*** DATASET ***
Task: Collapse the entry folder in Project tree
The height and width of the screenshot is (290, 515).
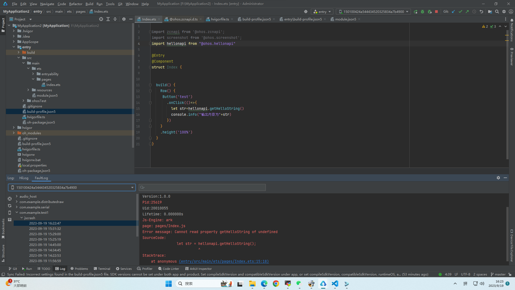Action: pyautogui.click(x=14, y=47)
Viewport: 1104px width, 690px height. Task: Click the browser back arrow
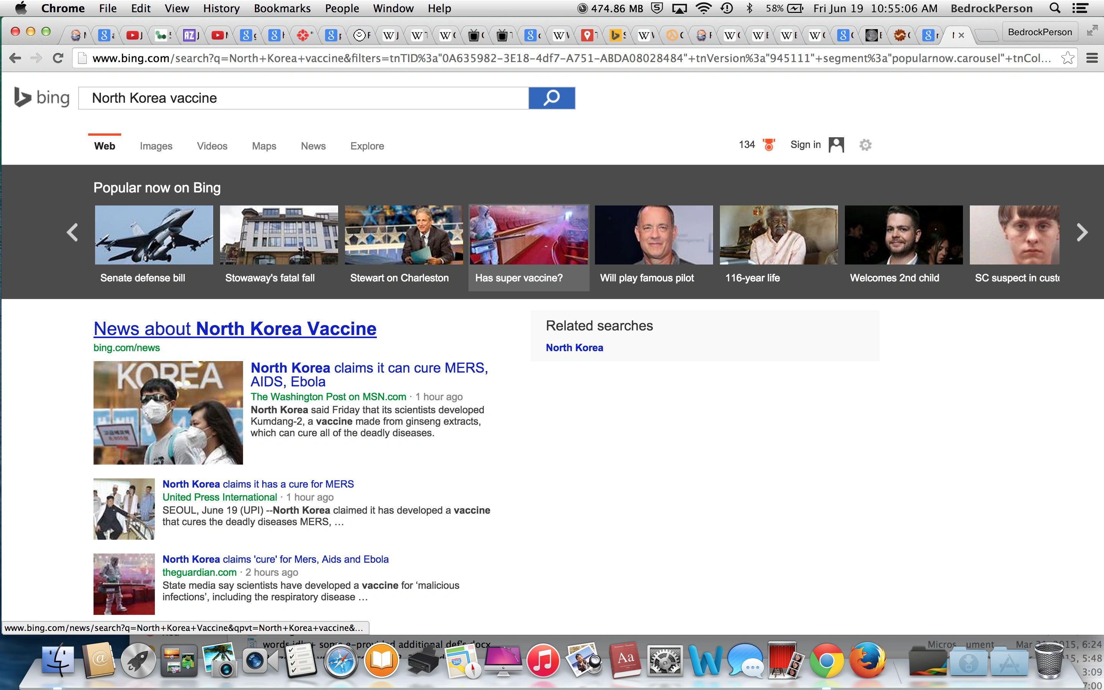point(15,58)
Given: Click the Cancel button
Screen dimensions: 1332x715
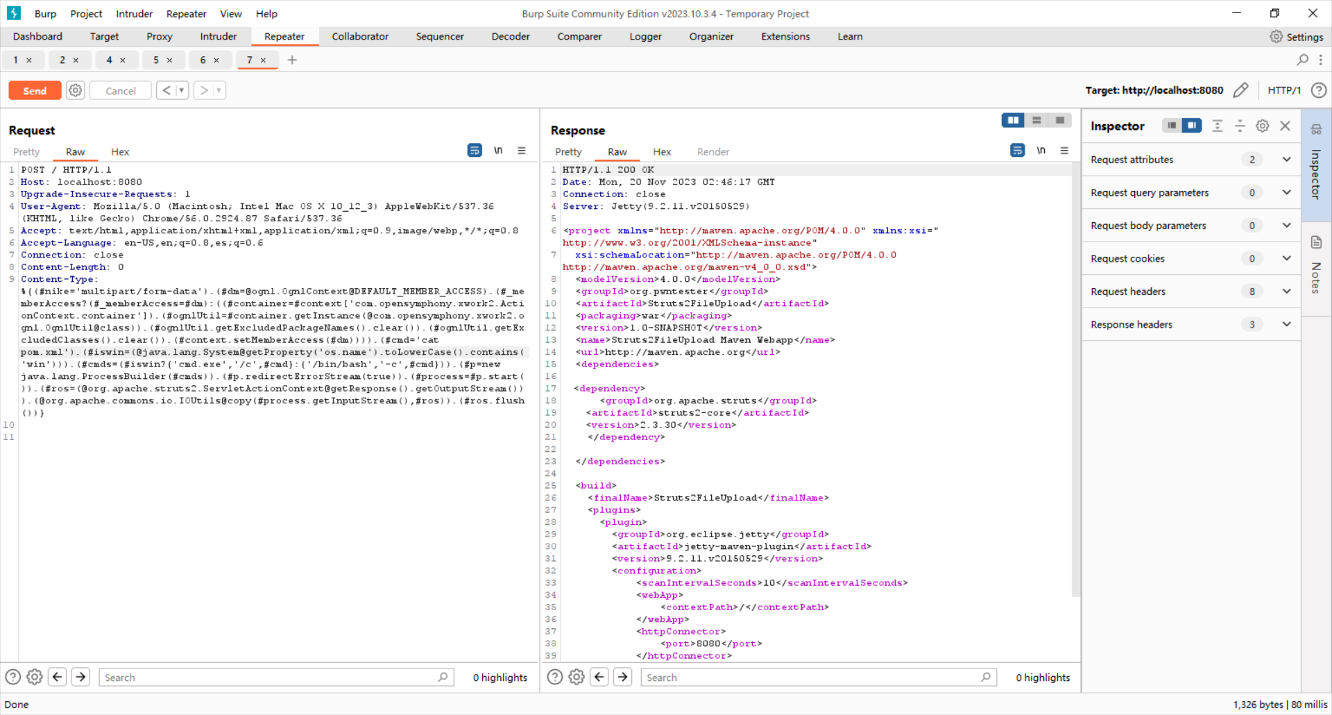Looking at the screenshot, I should click(x=120, y=90).
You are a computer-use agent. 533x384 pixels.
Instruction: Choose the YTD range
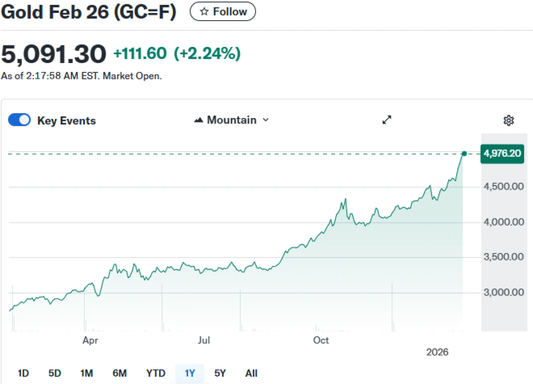point(156,373)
*** End of DATASET ***
--- PROBLEM ---
Set the entries down exactly, but not the pictures.

--- RESULT ---
Task: Collapse the entry folder in Project tree
The height and width of the screenshot is (290, 515).
Action: pyautogui.click(x=14, y=47)
Viewport: 1104px width, 690px height. Task: Click the browser back arrow
point(15,58)
Given: Click the Cancel button
Screen dimensions: 1332x715
Looking at the screenshot, I should click(x=120, y=90).
You are a computer-use agent. 533x384 pixels.
Instruction: Choose the YTD range
point(156,373)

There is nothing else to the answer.